To the Chronically Ill College Student Feeling the Pressure
There are a lot of things about being a full-time student with chronic illness/disability that other college students don’t understand, but one of the things I personally think goes the most easily overlooked is the unrelenting pressure to do well. A lot of people will argue that all college students live with this, and they certainly do to a degree. But there is a lot of pressure that accompanies chronic illness/disability that other students place upon us, unwittingly, but also a lot of pressure from our society as a whole.
Generally speaking, most students go to college because they want to further their education and increase their future job prospects, which I do too, but I also go to school as a distraction. A distraction from all of the pain that I am in and all of the parts of my body that have decided to rebel against me. I use my classes and classwork to some degree as an escape, a way to not have to think about it. But of course, that’s easier said than done. Every day I must attempt to override my natural inclination to look really angry all the time – even though I’m not angry, my legs just hurt. Every day I must keep my cool as other students and professors look me up and down, eye my cane and ask, “oh what happened?” These situations place immense pressure to stay peppy and perky, no matter what, because you don’t want to come off as rude or bitter.

*GIVEN INFORMATION:*

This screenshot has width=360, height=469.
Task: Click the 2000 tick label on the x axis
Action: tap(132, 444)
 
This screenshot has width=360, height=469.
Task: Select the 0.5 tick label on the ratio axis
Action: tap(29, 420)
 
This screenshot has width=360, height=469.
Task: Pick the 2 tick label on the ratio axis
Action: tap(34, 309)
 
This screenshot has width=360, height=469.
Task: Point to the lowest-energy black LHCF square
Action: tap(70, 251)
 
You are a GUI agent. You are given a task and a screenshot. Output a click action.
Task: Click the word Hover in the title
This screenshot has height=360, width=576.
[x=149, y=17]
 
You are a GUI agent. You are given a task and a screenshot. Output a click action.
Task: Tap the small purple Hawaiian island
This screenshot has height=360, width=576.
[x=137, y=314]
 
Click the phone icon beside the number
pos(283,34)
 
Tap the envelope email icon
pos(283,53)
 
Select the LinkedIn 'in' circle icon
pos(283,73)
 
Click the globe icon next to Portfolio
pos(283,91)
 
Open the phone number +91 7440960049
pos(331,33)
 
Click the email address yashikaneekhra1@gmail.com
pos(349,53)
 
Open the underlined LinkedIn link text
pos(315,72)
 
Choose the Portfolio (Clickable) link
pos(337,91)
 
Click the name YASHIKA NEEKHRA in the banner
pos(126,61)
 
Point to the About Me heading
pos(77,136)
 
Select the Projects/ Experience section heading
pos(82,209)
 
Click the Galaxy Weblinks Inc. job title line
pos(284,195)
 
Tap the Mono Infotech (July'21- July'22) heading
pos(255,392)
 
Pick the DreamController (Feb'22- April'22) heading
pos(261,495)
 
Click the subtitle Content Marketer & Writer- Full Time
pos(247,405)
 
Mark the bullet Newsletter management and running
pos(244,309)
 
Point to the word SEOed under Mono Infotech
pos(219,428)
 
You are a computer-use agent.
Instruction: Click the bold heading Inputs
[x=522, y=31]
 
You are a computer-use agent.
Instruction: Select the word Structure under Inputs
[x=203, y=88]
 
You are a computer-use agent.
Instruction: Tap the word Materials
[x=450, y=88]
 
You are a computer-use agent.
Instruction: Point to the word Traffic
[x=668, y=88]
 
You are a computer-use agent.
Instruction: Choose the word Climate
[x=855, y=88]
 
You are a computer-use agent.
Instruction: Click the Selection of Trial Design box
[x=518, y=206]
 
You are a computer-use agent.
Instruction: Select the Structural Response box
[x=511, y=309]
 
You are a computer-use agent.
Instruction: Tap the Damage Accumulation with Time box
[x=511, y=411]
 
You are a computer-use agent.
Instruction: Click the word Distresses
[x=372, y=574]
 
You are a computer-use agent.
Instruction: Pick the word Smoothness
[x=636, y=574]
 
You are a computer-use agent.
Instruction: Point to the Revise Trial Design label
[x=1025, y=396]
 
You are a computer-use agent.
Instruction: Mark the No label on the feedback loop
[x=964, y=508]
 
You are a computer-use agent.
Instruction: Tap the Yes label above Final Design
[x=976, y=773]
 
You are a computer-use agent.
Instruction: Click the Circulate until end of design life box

*REQUIRED ACTIONS:*
1 > Answer these questions using the chronic illness essay.
(a) Besides furthering education and job prospects, what other reason does the writer give for going to school?
(b) What do other students and professors eye before asking "oh what happened?"
(c) What does the writer say is actually behind looking really angry all the time?
2 > Please transcribe the chronic illness essay starting at "To the Chronically" and ending at "as a whole.".

*ANSWERS IN ORDER:*
1 >
(a) As a distraction from the pain the writer is in.
(b) The writer's cane.
(c) The writer's legs hurt.

2 >
To the Chronically Ill College Student Feeling the Pressure
There are a lot of things about being a full-time student with chronic illness/disability that other college students don’t understand, but one of the things I personally think goes the most easily overlooked is the unrelenting pressure to do well. A lot of people will argue that all college students live with this, and they certainly do to a degree. But there is a lot of pressure that accompanies chronic illness/disability that other students place upon us, unwittingly, but also a lot of pressure from our society as a whole.